Léonid s’était mis à feuilleter l’annuaire d’une main, portant de l’autre le combiné téléphonique à son oreille :

« Où se trouvent les aéroports dans ce foutu annuaire ? Ne restez pas plantée là, faites vos bagages ! Je vais vous mettre, vite fait, dans un avion. Et pas forcément à destination de la Mer Morte, plutôt direction l’Australie ! Ou Katmandou, par exemple, la capitale mondiale des pèlerinages hippies dans les années soixante du siècle passé. Pas de problèmes avec l’argent ? ».

Sonia, tout d’un coup, se sentit soulagée d’un poids, comme si elle avait traîné pendant longtemps un énorme sac de voyage et que quelqu’un, sans un mot, en avait saisi la seconde poignée.

« Pourrez-vous sans moi inclure mes documents dans le livre ? demanda-t-elle, bien que la question qui la préoccupait fût tout autre : ne pensez-vous pas que le souci de ma stupide sécurité puisse contrecarrer le projet ? ».

Il posa le téléphone, et effleura délicatement sa main dans un geste qui la surprit.

« On pourra mettre les choses au point par mail.

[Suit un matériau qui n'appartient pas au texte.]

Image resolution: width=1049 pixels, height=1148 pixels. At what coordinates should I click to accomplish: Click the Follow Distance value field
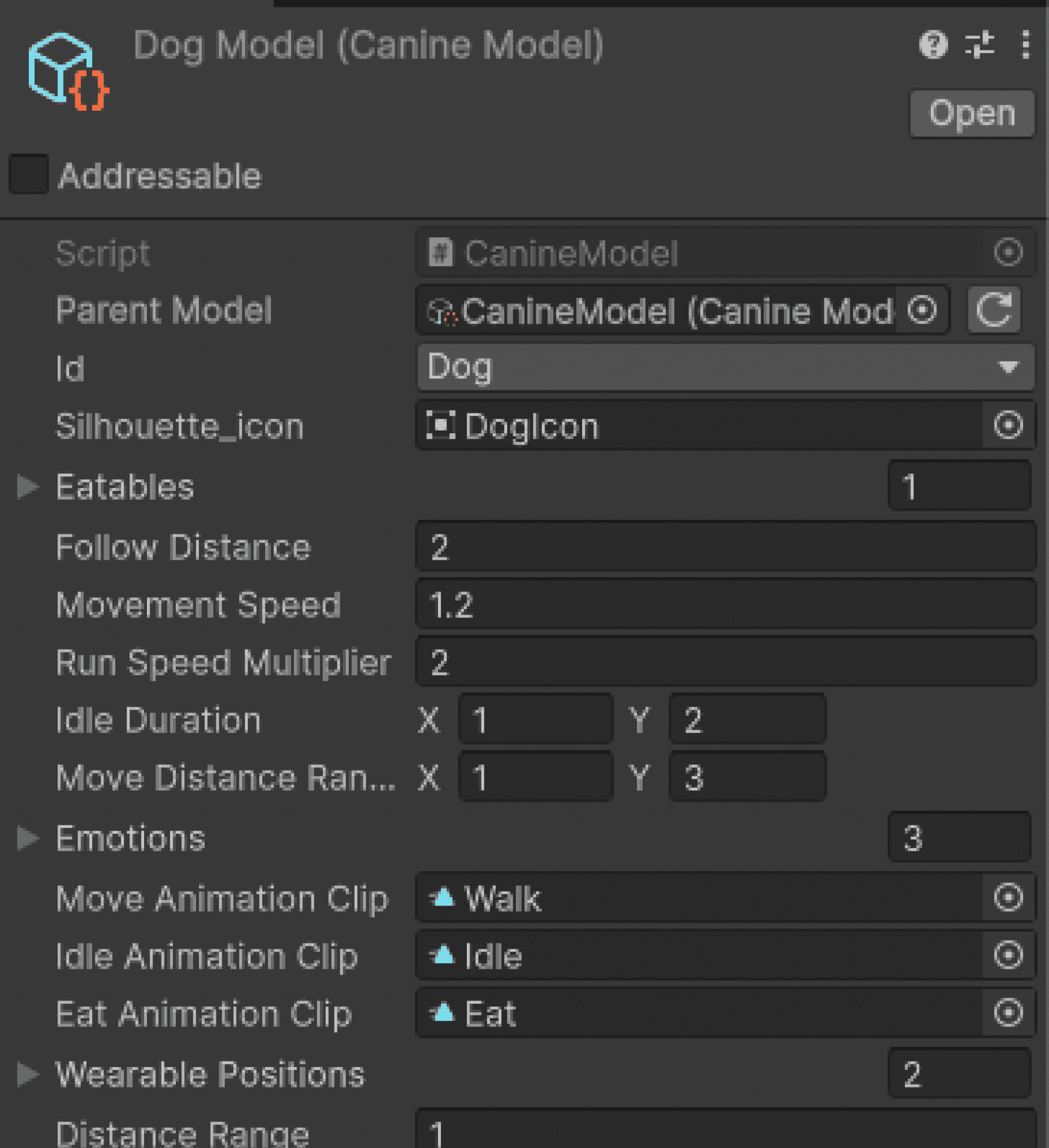(726, 547)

Ne vous inquiétez pas pour le livre, Sophie. Tout se passera bien ».

*

« Je dois ajouter que Electre a survécu à la disparition de Léonid. Bien que ses publications aient eu de plus en plus de mal à voir le jour. Les autorités multipliaient les obstacles sous la pression des diasporas musulmanes locales. Mais assez sur ce sujet, Slobo. Je pense que nous aurons encore l’occasion de reprendre cette conversation. Regardez tous ces gens qui affluent… ».

Il était déjà évident que les bancs improvisés, installés la veille par Eugène-Olivier et le père Lotaire, étaient largement insuffisants. Beaucoup de personnes s’asseyaient sur les marches, comme Sophie.

Jeanne plongea dans la foule en s’exclamant :

« Ca alors, quelle chance ! Paul ! Paul Germy ! ».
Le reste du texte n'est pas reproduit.